Resource contention? If workers have to synchronize over the network a lot then I can definitely see a parallel implementation vastly underperforming a singlethreaded implementation.

I've never heard of async and promise in school. I only ever read about it while looking up shit online. I'm sure the guy you interviewed would be able to grasp the concept pretty quickly though, it's not that hard.

Not knowing the difference between Java and JavaScript is pretty huge though. I assume at least one of those languages was listed in the job description though, so he should have been familiar with one of them.

>she

Understanding the difference between Java and Javascript means understanding the differences in their runtimes, their ecosystems, their language philosophies, their roles in the industry... I'm of the opinion that if someone doesn't know these things, they're not cut out to be programmers.

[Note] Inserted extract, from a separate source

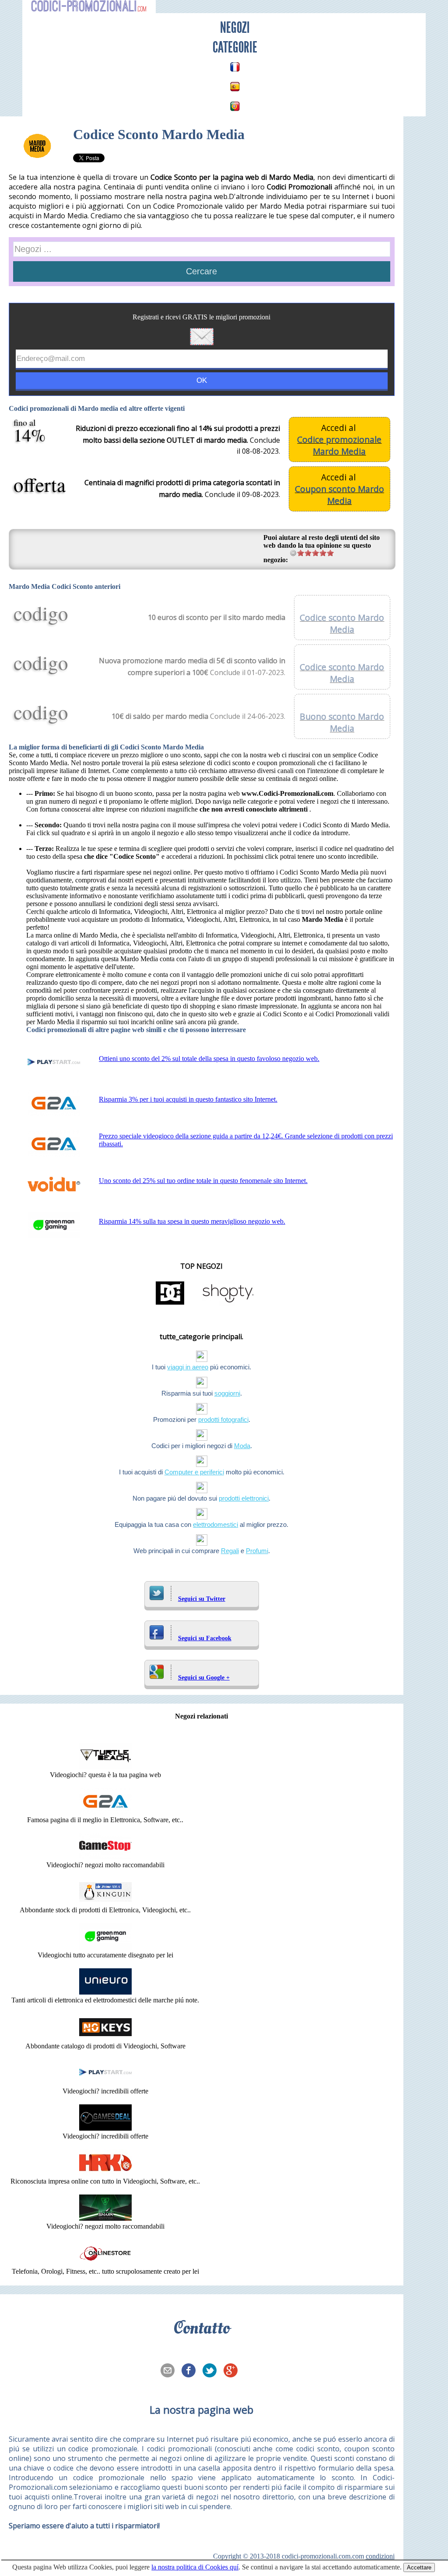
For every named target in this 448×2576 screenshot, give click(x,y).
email (170, 2371)
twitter (212, 2371)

It's a lot to know, but if someone can't program competently in a half dozen languages as a junior developer, then they should fuck off to an easier field.

>not using %
pleb

could someone help me understand or maybe whip me up an example of showing how to do basic oop + db persistence but without an orm or odm? in something like ruby, python or php?

Read yegor256.com/2014/12/01/orm-offensive-anti-pattern.html

Is it a good idea to study partially documented source code?

What do you mean?
If you can only understand the code from the documentation it's probably not well written code. Unless you're at fault.

It's a good idea to read a lot of code generally though. You should prioritize by the quality you perceive the code has. If it's good code it can probably help you learn to make good code yourself.

I usually download code to a program that interests me and try to figure out how it works. I can understand how the code works mechanically but not always whys of its implementation.

One of my friends suggested that it's bad practice to study this way, because you don't get the insights of the programmer's thinking.

i have the black belt in clean code and clean architecture

It's a fair point. But how often do you get the insight of the programmer without their presence?
Documentation certainly isn't a reliable representation of the programmers thinking.
Especially not if you're concerned with developing. What you'd really want is to sit next to them and ask questions while they're writing the code. If you read the documentation they're simply telling you what they concluded after writing in some sense.
>whys
Difficult to come by sometimes. Depends a lot on the programmers and the principles they follow. If you look at code and see some principles you recognize you should be interested in where they break them.

I don't think you should worry too much about it. Learning is always about spending time efficiently. Maybe you learn better from a well structured book.
You can be sure that reading this code is better than getting bored of a book and doing something else though.
And a book won't really get you in a habit of reading code. It's something you'll absolutely do in the future.